Os primeiros que para cá vieram estavam em busca de um lugar para se fixarem, as promessas do
governo não foram cumpridas, à exceção dos 25 hectares de terra distribuídos para cada família.
Sem o apoio do Estado, restou o suporte de um para com os outros, o que produziu um forte laço
de cooperação, marca dos que residem por aqui (fundação de cooperativas, associações
comunitárias, entre outras). Dessa forma, a relação com o outro é ambivalente. Por um lado, ele
faz semblante, dá sustentação intrasubjetiva, e por outro, por se viver numa região de fronteiras,
era necessário mantê-la para que não houvesse invasões; nessa situação, o outro é ameaçador.

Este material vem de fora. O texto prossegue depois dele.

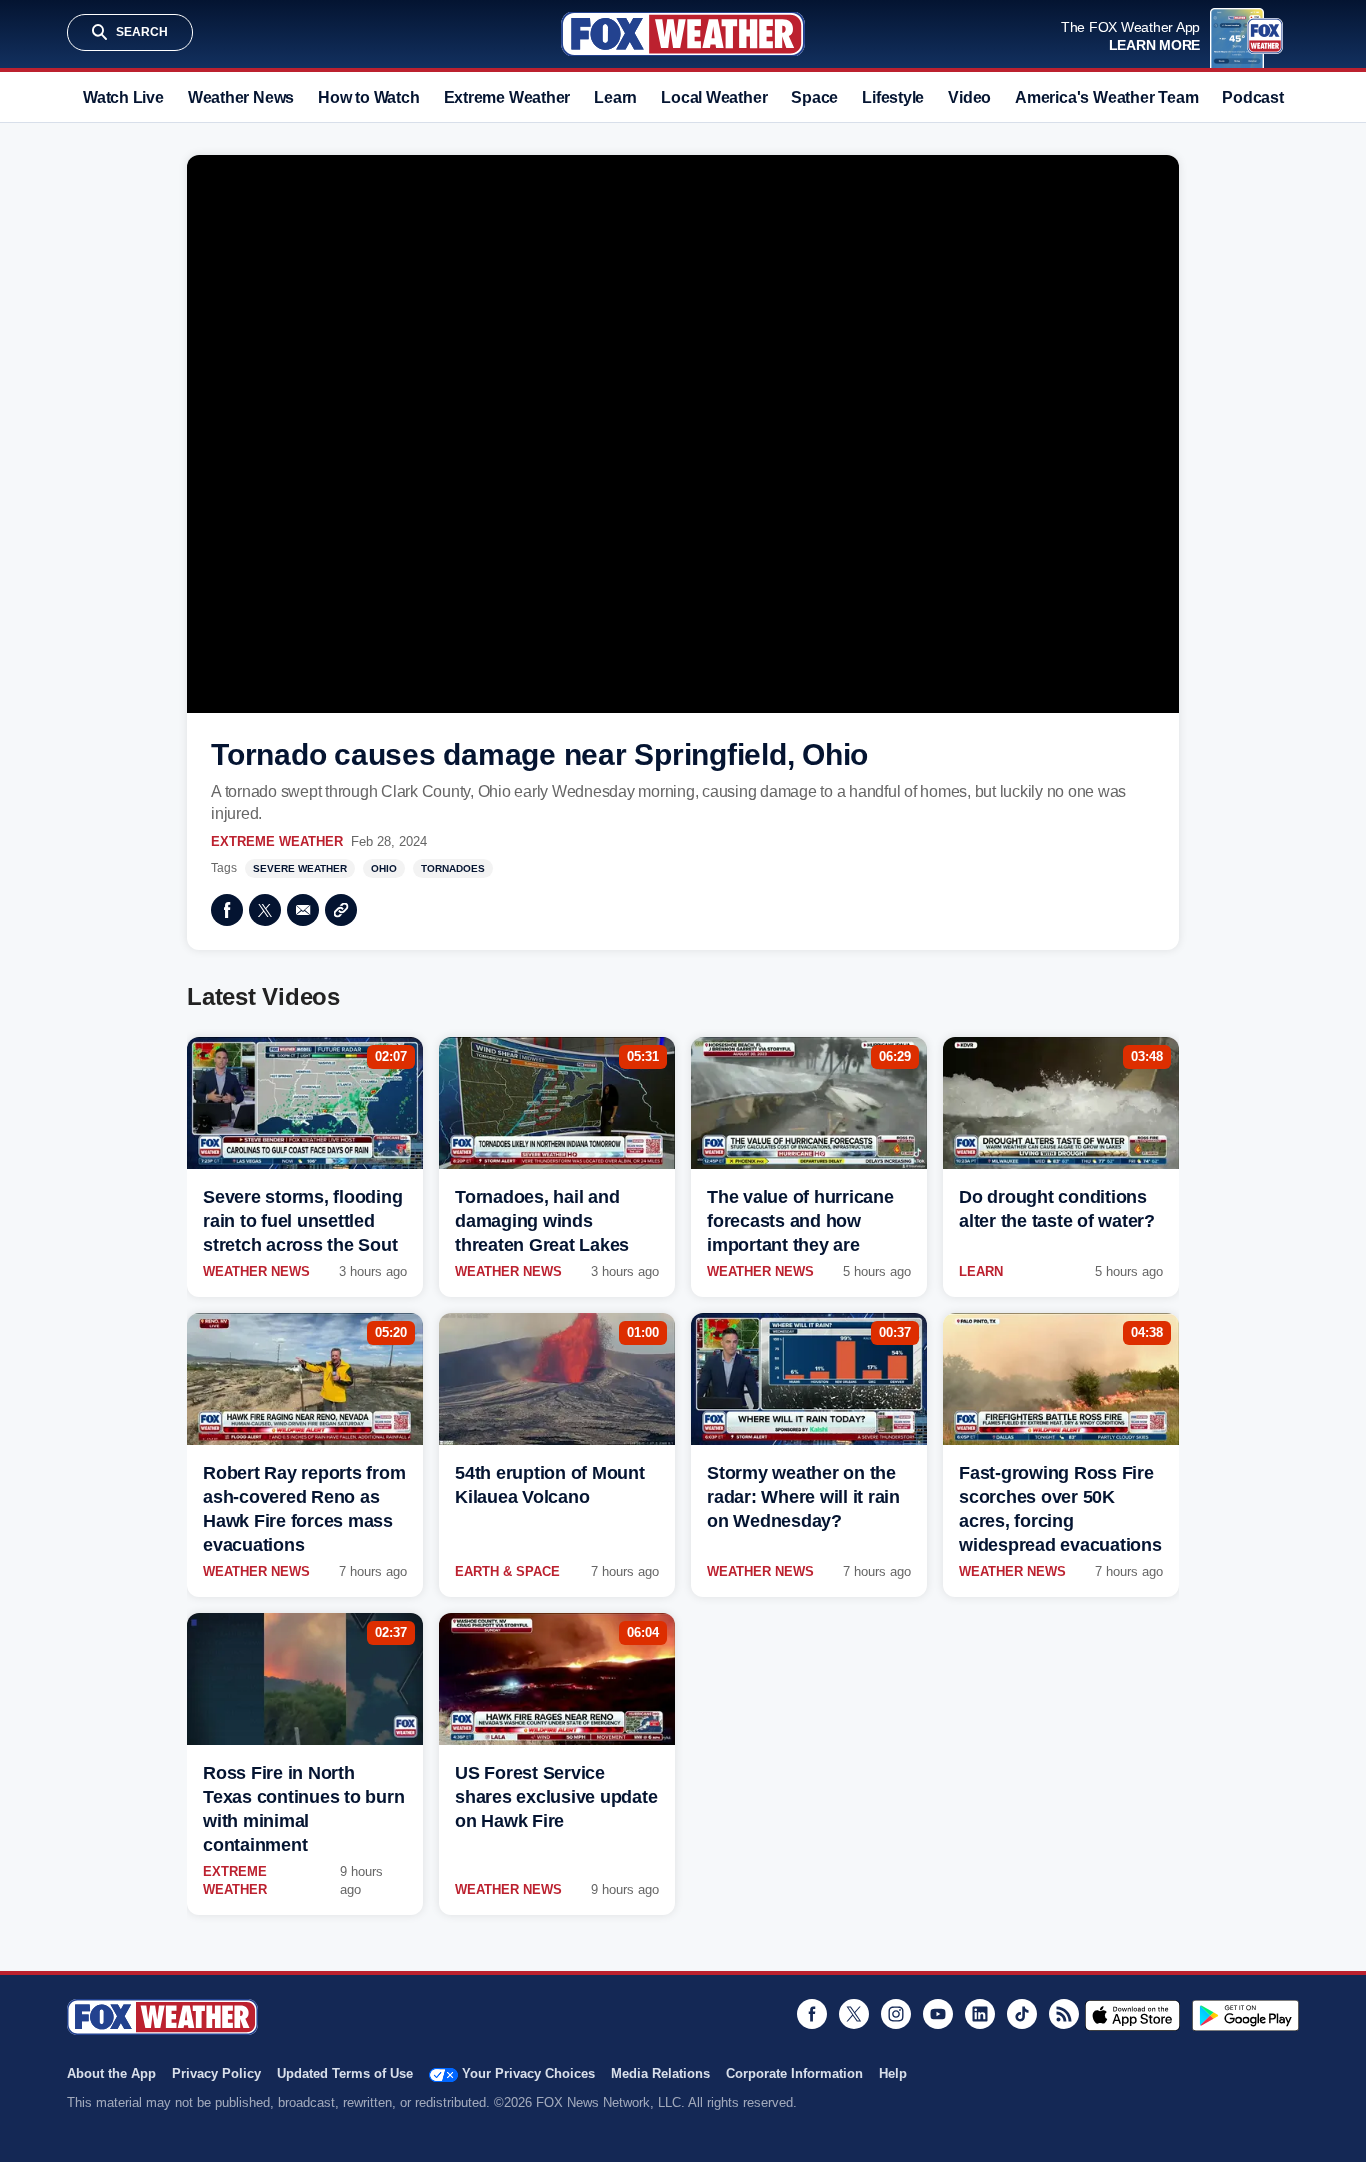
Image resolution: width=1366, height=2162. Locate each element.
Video (969, 97)
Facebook (227, 910)
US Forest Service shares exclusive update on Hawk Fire (556, 1797)
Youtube (938, 2014)
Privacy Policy (216, 2073)
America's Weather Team (1106, 97)
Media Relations (660, 2073)
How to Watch (368, 97)
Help (893, 2073)
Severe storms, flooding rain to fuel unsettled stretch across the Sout (302, 1221)
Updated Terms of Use (345, 2073)
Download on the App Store (1132, 2015)
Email (303, 910)
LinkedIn (980, 2014)
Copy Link (341, 910)
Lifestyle (893, 97)
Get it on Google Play (1245, 2015)
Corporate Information (794, 2073)
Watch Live (123, 97)
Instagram (896, 2014)
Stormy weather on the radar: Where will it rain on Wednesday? (803, 1497)
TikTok (1022, 2014)
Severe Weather (300, 868)
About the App (111, 2073)
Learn (615, 97)
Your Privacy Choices (528, 2073)
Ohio (384, 868)
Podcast (1252, 97)
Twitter (265, 910)
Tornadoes (453, 868)
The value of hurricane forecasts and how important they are (800, 1221)
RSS (1064, 2014)
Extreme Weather (507, 97)
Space (814, 97)
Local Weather (714, 97)
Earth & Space (507, 1571)
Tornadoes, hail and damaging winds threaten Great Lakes (542, 1221)
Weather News (241, 97)
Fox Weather (683, 34)
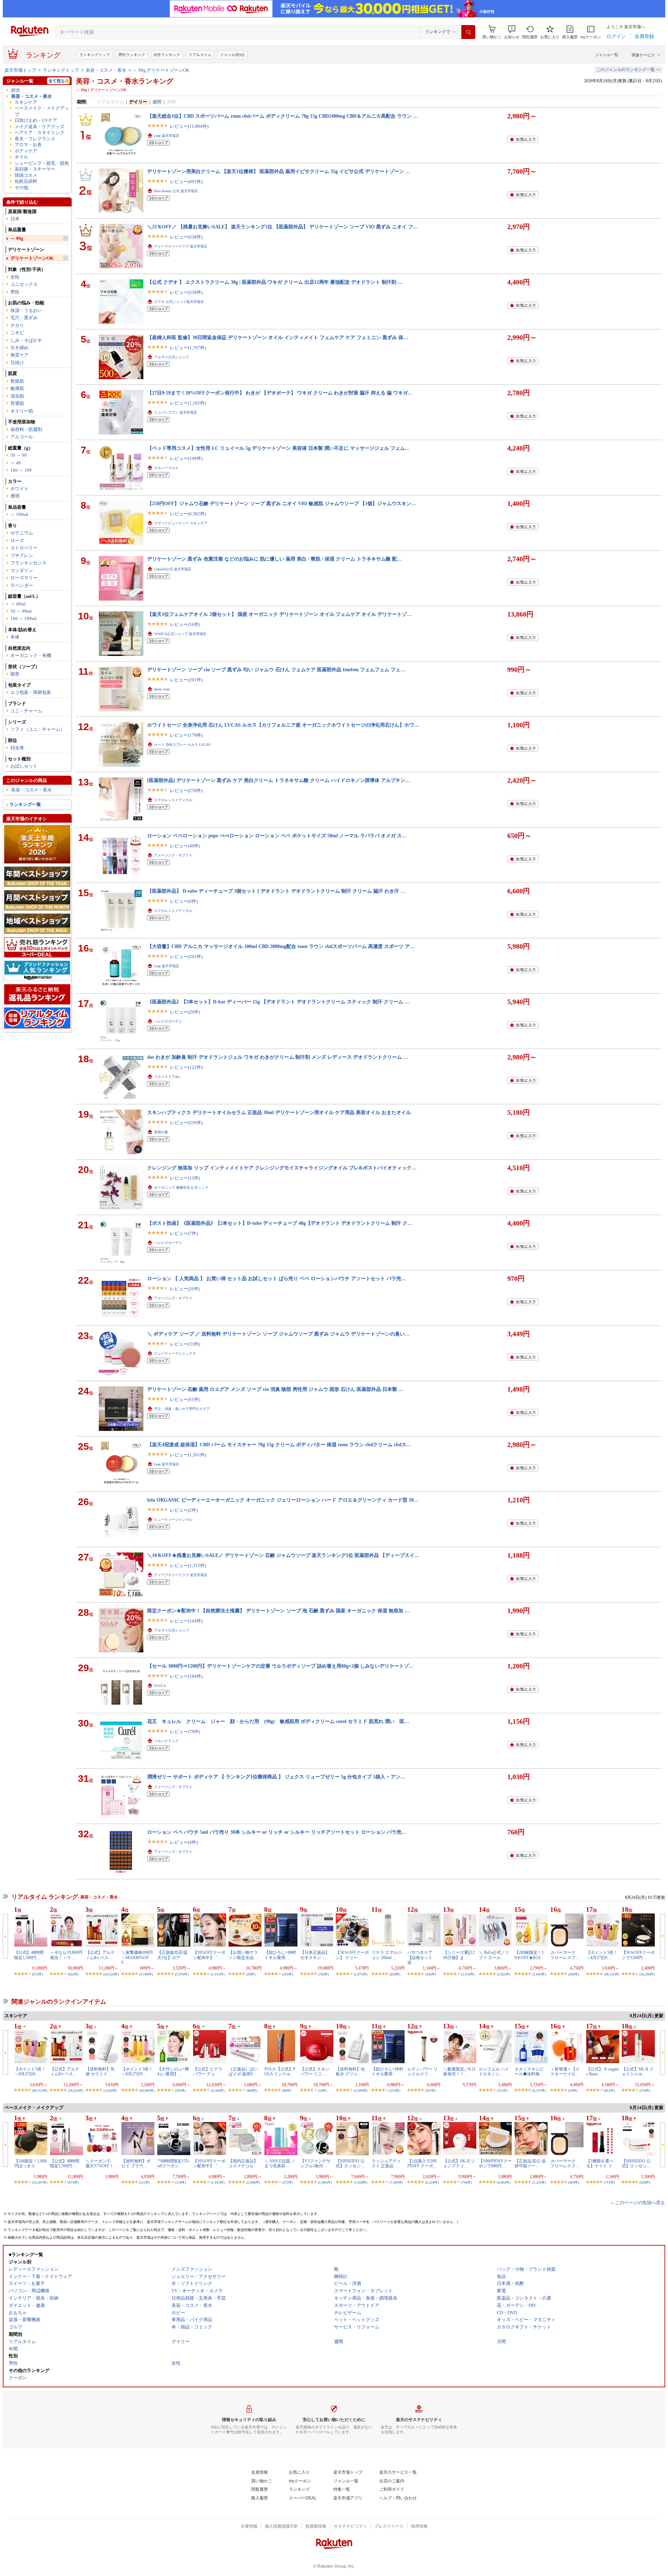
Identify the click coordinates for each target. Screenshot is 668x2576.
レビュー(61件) (185, 1399)
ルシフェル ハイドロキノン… (494, 2071)
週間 (156, 101)
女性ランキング (166, 55)
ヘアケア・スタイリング (39, 132)
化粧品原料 (26, 181)
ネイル (21, 156)
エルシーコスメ (166, 468)
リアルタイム (200, 55)
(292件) (180, 2090)
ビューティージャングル (173, 1519)
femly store (162, 689)
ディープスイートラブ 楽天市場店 (180, 246)
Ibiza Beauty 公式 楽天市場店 (176, 191)
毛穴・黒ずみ (24, 317)
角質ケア (19, 355)
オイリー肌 (21, 411)
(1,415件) (217, 1974)
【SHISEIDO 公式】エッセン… (350, 2163)
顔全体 (17, 747)
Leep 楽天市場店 (166, 136)
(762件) (323, 1974)
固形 (14, 673)
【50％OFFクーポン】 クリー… (352, 1955)
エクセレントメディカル (173, 800)
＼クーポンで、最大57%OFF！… (102, 2163)
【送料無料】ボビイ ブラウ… (136, 2163)
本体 (14, 637)
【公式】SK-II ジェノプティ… (459, 2163)
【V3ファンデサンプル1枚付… (315, 2163)
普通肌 (17, 403)
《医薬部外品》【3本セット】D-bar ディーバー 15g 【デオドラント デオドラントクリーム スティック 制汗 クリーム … (278, 1001)
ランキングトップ (94, 55)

Ao pai era destinada a terra para prover o sustento dos seus. A organização da família gira
em torno da figura paterna, a qual é referência una de ordenação do convívio. Dessa maneira,
podemos fazer uma incursão no tempo e referir como acontecia o processo de alienação na
Colônia, ou seja, como se produzia a loucura nesse momento da história.
O trabalho era muito duro, penoso, braçal, árduo, sendo que aquele que não se submetia
às leis do pai para dar embate à natureza ficava à margem (posição fronteiriça) do processo que
dava um lugar de subjetivação naquele contexto. Assim, era tênue aquilo que garantia um lugar
simbólico, pois este se constituía na fixidez da terra e da rigidez da posição paterna.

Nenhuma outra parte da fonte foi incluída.